Jan being a bit wary of going underground and John being cold to the bone and Dru being a kindly soul, only Colin and I opted to go down the mine.  The ex-miner kitting me out with my helmet, lamp and battery pack assumed I was a teacher, and when I told him I wasn't, he looked at me very straight and asked me what I was.  'A poet,' I answered and he said 'There's lots for you here'. 


The stories of working underground are not easily forgotten, but the ones that hit hardest are those concerning the children and the horses. 

Children would work 12 hour shifts, six days per week, from the age of five.  The youngest were 'trappers', tasked with opening the air doors to let the trucks of coal through when they heard them coming.  This involved staying alert for hours with no food (because of colonies of rats) in complete darkness.  Although the employment of children under ten in the mine was outlawed in the Mines and Collieries Act of 1842, in practice it lasted for decades afterwards
because there was only one mines inspector for the entire country.  

Horses were not so lucky.  They only worked one shift per year, but that was 50 weeks long - at the end of July each year, they had a two week holiday above ground - and probably the last horse to work underground, Robbie, retired from nearby Pant y Gasseg in 1999.  It was vital that horses were kept as injury-free as possible to minimise the likelihood of attack by rats, but the impossibility of keeping their feet dry in the wet conditions made this difficult and I don't like to think any further than that.  


We had a pleasant late lunch in the canteen.  


After the darkness of the mine, the snowlight was dazzling.  

Then we explored the outlying buildings, including the state-of-the-art pithead baths built in the 1940s, which must have lightened the load of miners' wives, who, in an earlier era, had a lower life expectancy than their husbands.  

A photograph from the exhibition at the Pit had stuck in my head for years, since my previous visit.
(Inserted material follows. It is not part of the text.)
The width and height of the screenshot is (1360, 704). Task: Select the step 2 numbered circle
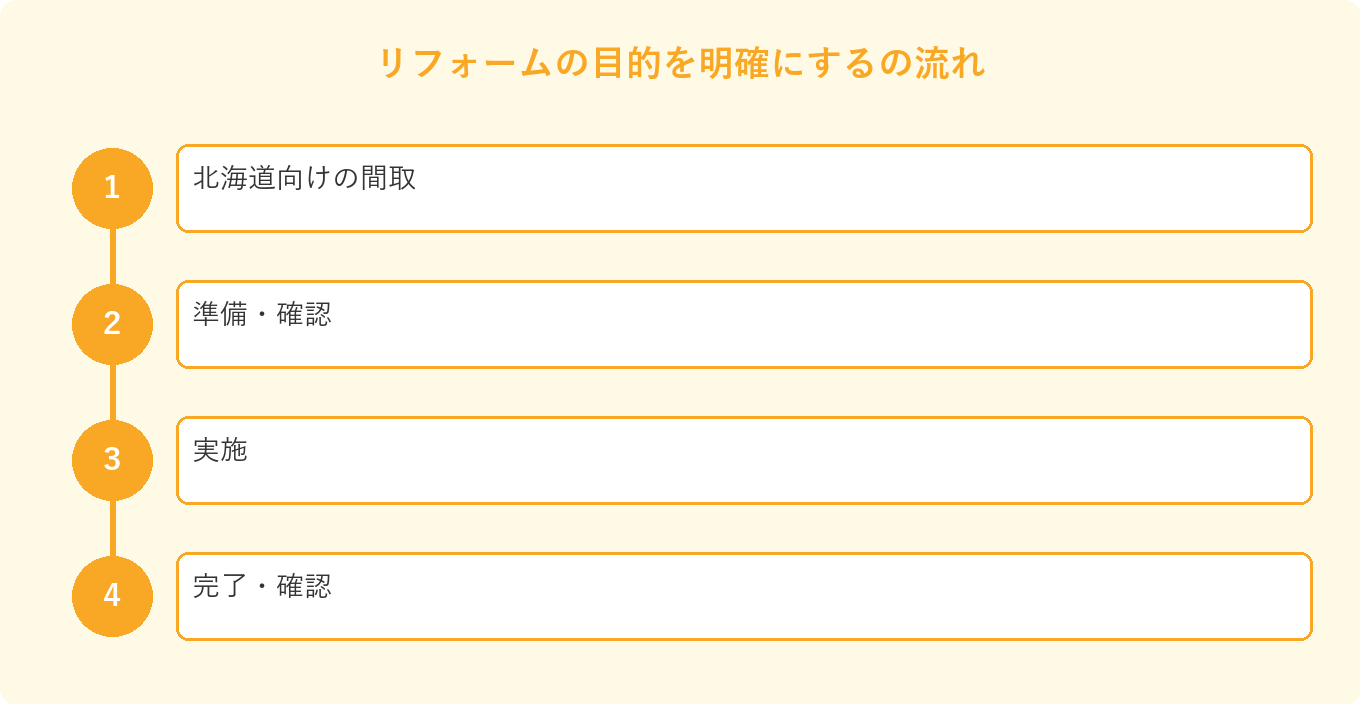point(112,324)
It was of women waiting at the railings for news after a major accident at a nearby pit.  I knew I had to write about it but I couldn't remember which disaster it was, just the look on their faces.  I recognised it as soon as I saw it again - Six Bells Colliery Disaster in 1960, in which 45 men died and three were injured.  

This is the picture.  


 
                Dru Marland and poet, John Terry                                    John Terry and Jan Lane

Time had run away with us and it was too late to pop Dru's Partrishow cards into Abergavenny Tithe Barn, which, having vetted them for religious content, is going to sell them, so hooray! There's another trip in the offing,  this time hopefully taking in The Guardian Of The Valleys, a memorial to the dead of Six Bells.